Of course. But, but I think knowing that there's the increased capability in some of those immediate access lines - like Lifeline, Beyondblue, Kids Helpline - and seeing that there has been an increase, not just in people contacting those lines but also in people who are whose calls are answered and who we know are receiving support, is reassuring to some extent.

There is always a worry I think though, Sabra, that people struggle for too long on their own, and you know, you and I would both worry about the, the ultimate of that, which is when people feel they can no longer cope with life and commit suicide.

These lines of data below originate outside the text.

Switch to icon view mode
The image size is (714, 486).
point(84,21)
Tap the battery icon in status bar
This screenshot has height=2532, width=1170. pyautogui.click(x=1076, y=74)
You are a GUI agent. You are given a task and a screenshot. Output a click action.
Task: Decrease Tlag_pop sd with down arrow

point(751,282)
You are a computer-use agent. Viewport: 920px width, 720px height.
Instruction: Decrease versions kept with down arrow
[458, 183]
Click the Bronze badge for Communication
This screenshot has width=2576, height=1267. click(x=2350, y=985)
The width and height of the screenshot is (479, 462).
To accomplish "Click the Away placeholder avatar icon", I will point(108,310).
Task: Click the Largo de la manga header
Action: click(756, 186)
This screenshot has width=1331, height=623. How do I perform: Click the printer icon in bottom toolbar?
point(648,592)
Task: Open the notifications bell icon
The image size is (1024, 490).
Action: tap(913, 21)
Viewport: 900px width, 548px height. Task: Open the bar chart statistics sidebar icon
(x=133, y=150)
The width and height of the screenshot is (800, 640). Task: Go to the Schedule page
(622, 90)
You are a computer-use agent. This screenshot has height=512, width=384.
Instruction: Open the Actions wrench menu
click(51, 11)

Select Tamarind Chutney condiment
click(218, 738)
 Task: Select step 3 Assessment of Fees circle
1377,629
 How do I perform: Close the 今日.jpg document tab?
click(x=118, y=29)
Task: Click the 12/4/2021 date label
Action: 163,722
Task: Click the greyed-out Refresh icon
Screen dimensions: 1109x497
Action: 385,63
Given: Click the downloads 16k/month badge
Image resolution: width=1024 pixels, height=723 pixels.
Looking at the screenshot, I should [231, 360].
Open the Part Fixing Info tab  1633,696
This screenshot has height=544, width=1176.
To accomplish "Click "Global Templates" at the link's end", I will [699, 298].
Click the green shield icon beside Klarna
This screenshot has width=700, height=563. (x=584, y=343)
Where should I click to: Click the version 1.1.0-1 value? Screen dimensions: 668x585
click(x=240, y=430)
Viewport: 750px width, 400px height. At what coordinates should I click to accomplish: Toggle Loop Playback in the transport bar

But I do think we're, we're doing our best to raise awareness and to - through webinars and through the media, and through things like we're doing today - to encourage people to recognise their help- they need help, and to also recognise that need in others, and look for ways to respond to that.

SABRA LANE:

The Federal Government now has a major report by the Productivity Commission in its possession on mental health. The Mental Health Commission is also conducting one on suicide prevention. How long will it be before the Government unveils its plan for reforms? Some experts say a delay would be terrible, and given what we're seeing now, people just can't wait.

RUTH VINE:

Well of course, I'm not the Government, so I can't say exactly how long we'll wait. I will, I will say that that Productivity Commission report was developed on the back of a couple of years of consultation, a lot of data analysis, and very detailed consideration of the current system and its faults. And so I agree with you, there should not be delay, but I also think it's very important to appropriately consider all those recommendations, to absolutely consult with the states and territories.

I think mental health services, like many other health services, but perhaps particularly they do get caught up in the different services funded through state and federal budgets and different funding models - and so really considering that consulting with states and territories, and I hope setting up a pretty speedy path for significant reform is certainly what I hope for.

SABRA LANE:

Dr Vine, thanks for talking to AM this morning.

RUTH VINE:

My pleasure. Thank you.

SABRA LANE:

And Dr Ruth Vine is the Deputy Chief Medical Officer for Mental Health. And if you or anyone you know need help, you can call Lifeline on 13 11 14.